Some special events to consider, for those in the area or willing to travel to partake!

In Dearborn, MI, the Henry Ford Museum is having an assassination commemoration, with Doris Kearns Goodwin speaking.  I got a laugh out of the pricing tiers, which include balcony seats and general floor admission, but no options for participants travelling from the balcony to the floor. Bit of an oversight given the topic on hand 😉

On April 13, as we mark the 150th anniversary of Abraham Lincoln’s assassination, we will host Lincoln’s Legacy: An Evening with Doris Kearns Goodwin…

More than a commemoration of Lincoln’s death, her talk will show how the experiences faced by Lincoln, one of our most unlikely presidents, carry so much relevance to Americans in 2015.

http://www.thehenryford.org/events/lincoln150.aspx

 

And New Jersey locals, take note! There is a Thomas Nast exhibition on this year at Macculloch Hall Historical Museum, with a special presentation on the 22nd of February.  From this sounds of it, this venue is the premier collection of Nast’s work, so I’m sure they have some excellent art (and history) on display.

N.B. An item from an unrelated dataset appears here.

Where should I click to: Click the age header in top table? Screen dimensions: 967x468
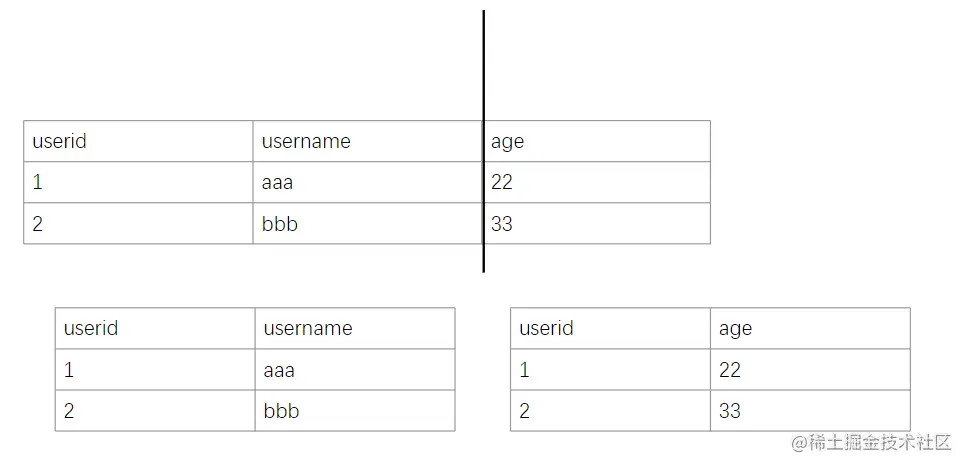coord(508,142)
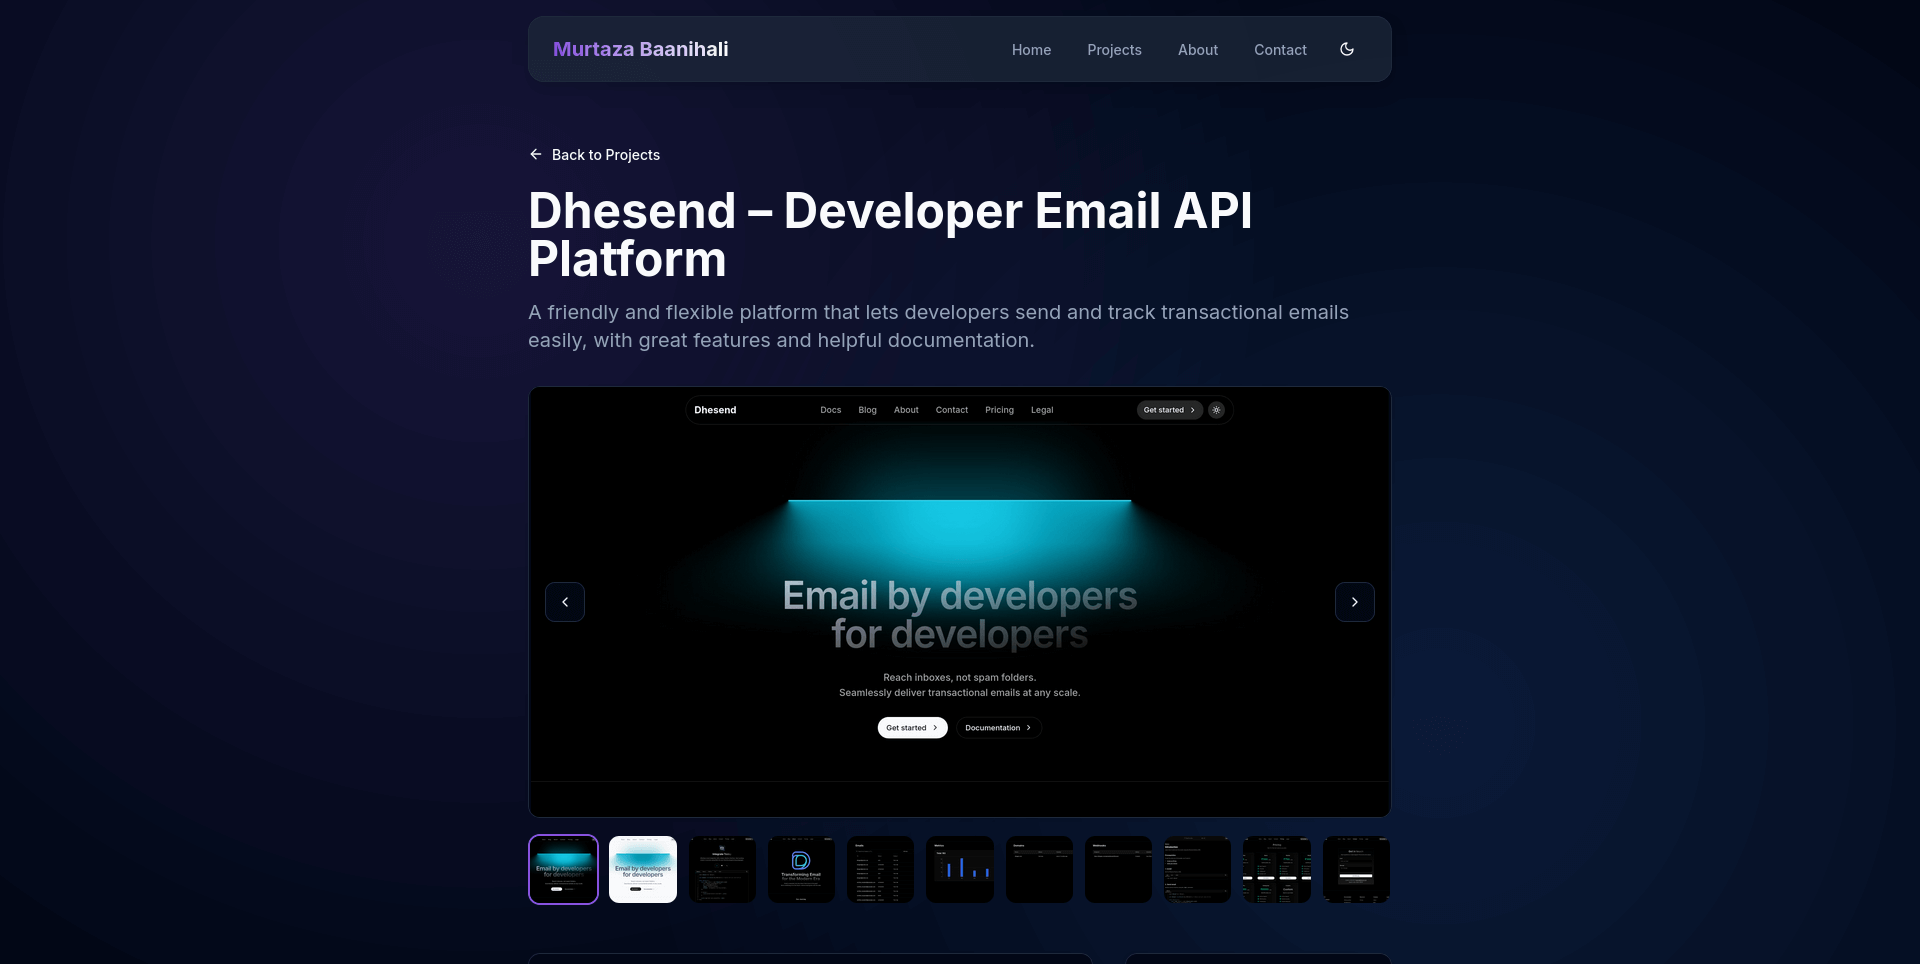Viewport: 1920px width, 964px height.
Task: Toggle dark mode with the moon icon
Action: (x=1347, y=49)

Mounted to commemorate the final year of the Civil War Sesquicentennial (2011-2015), this second floor exhibit at Macculloch includes a number of these images. “The Civil War through the Eyes of Thomas Nast” is on exhibit through December 2015.

On Sunday Feb. 22 Macculloch Hall Historical Museum (MHHM) F.M Kirby Curator of Collections Ryan Hyman presents “The Work of Thomas Nast.” During this presentation Hyman will highlight Nast’s most popular political cartoons and a few interesting but lesser known images. During the program Ryan will also discuss some of Nast’s political cartoon work about the Civil War, some of which is currently on display.

via Thomas Nast’s Civil War at Macculloch Hall in Morristown – New Jersey Hills: Morris NewsBee News.